President of the Province of Prato
- In office 31 October 2018 – 26 November 2022
- Preceded by: Matteo Biffoni
- Succeeded by: Simone Calamai

Mayor of Poggio a Caiano
- In office 11 June 2018 – 16 May 2023
- Preceded by: Marco Martini
- Succeeded by: Riccardo Palandri

Personal details
- Born: 11 October 1982 (age 43) Florence, Italy
- Party: Democratic Party
- Education: University of Florence
- Occupation: Physician

= Francesco Puggelli =

Italian politician (born 1982)

Francesco Puggelli (born 11 October 1982) is an Italian physician and politician who served as president of the Province of Prato from 2018 to 2022.

==Life and career==
Born in Florence in 1982, Puggelli graduated in medicine from the University of Florence in 2008 and began working as a physician at the Meyer Children's Hospital in 2015.

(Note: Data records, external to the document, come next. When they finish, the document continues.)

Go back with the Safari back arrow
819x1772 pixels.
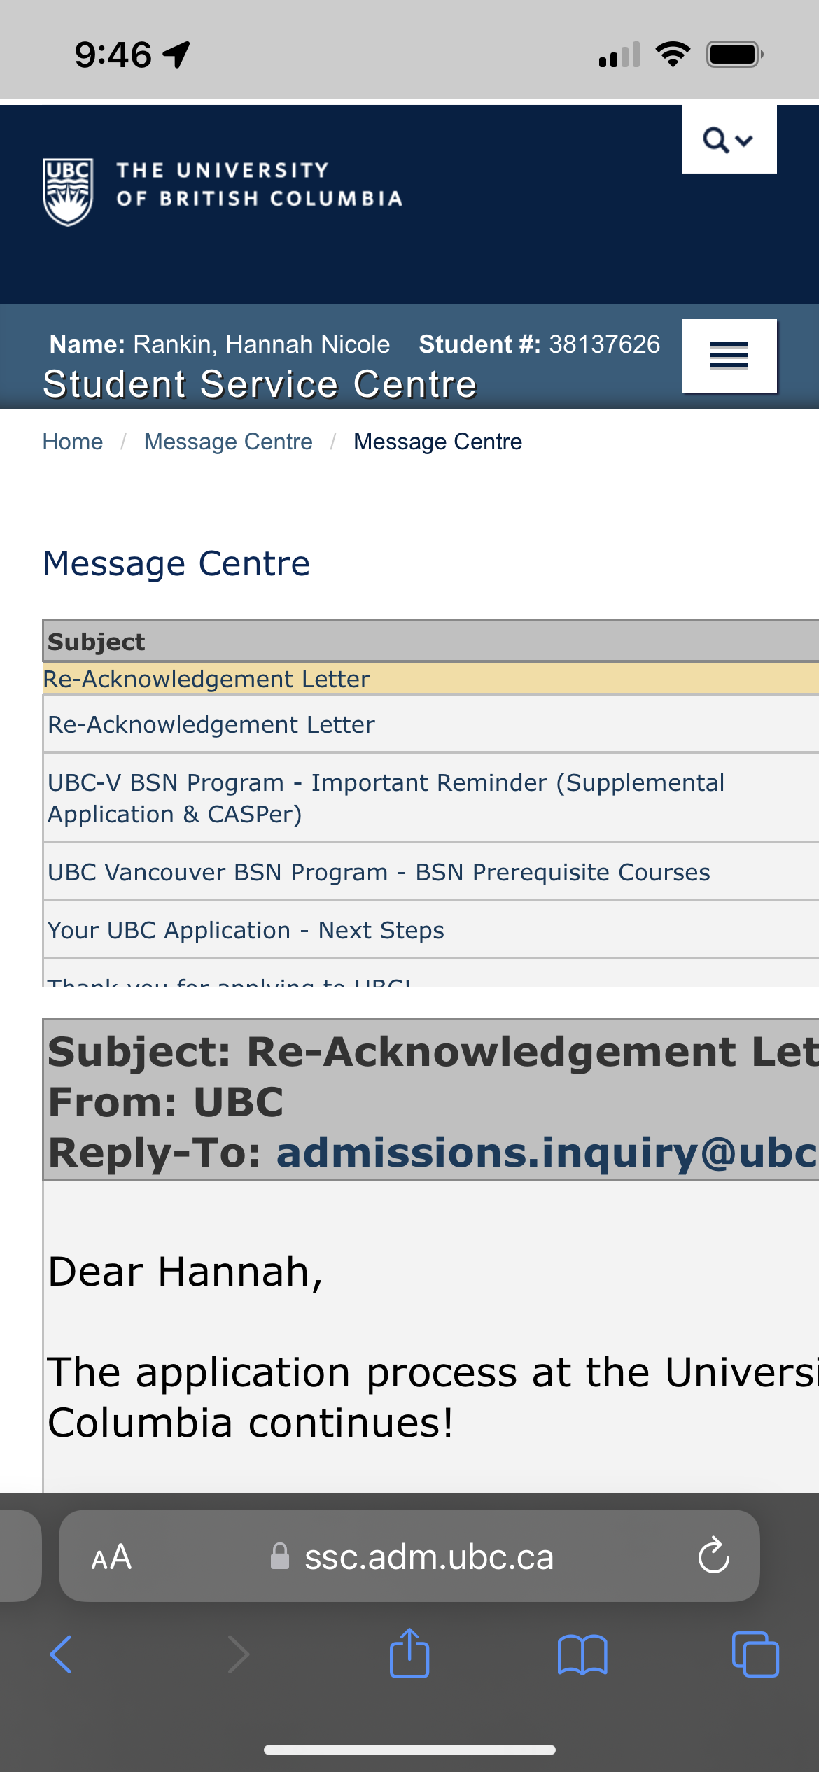61,1654
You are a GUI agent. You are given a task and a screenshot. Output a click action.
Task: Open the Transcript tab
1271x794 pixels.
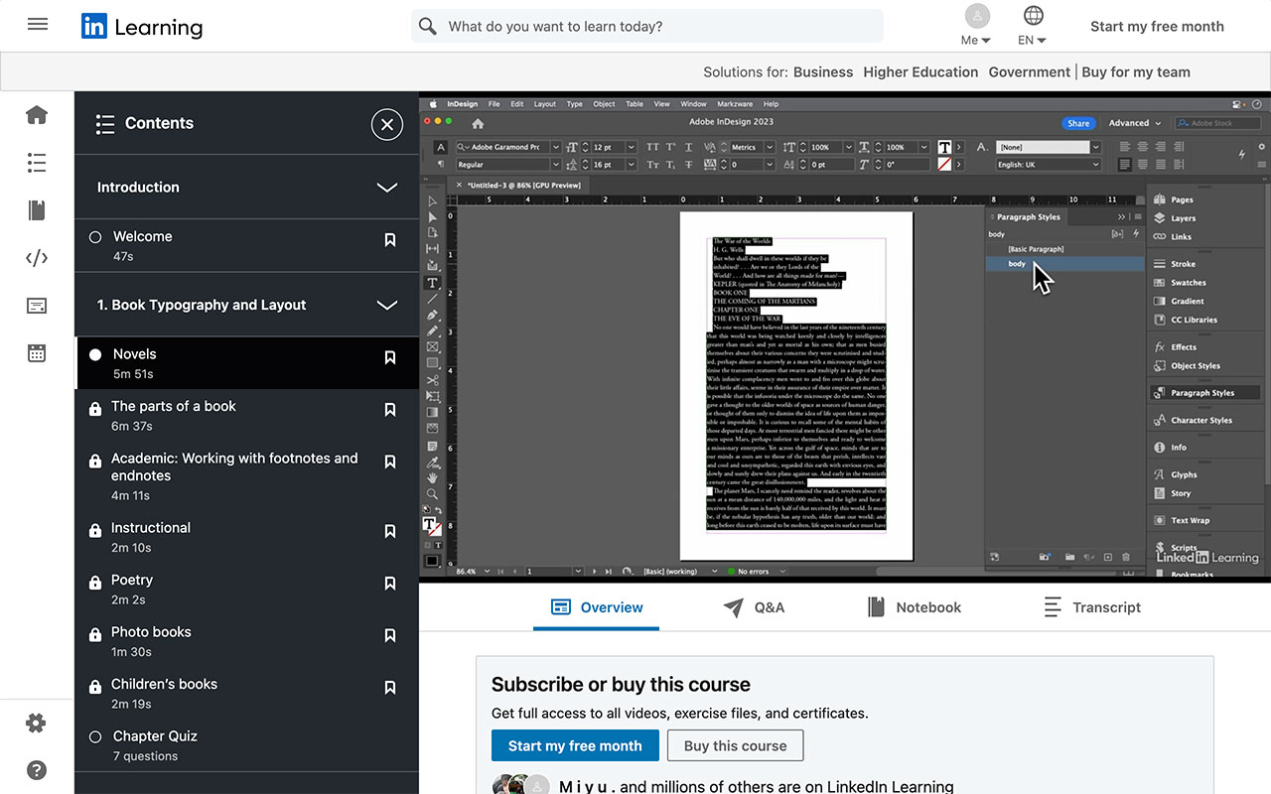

In 2003, he was elected to the municipal council of Poggio a Caiano, in the province of Prato, as a centre-left candidate. He was re-elected in 2008 and, from 2013, served as assessor and deputy mayor. In June 2018, he was elected mayor of Poggio a Caiano.

In October 2018, Puggelli was elected president of the Province of Prato with the Democratic Party.

In 2023, Puggelli lost his bid for re-election as mayor of Poggio a Caiano to centre-right candidate Riccardo Palandri, who won with 50.74% of the vote against Puggelli's 49.26%. Puggelli was nevertheless elected to the municipal council as leader of the opposition, but later resigned his seat in June 2025.

Since June 2025, Puggelli has served as director of San Luca Hospital in Lucca.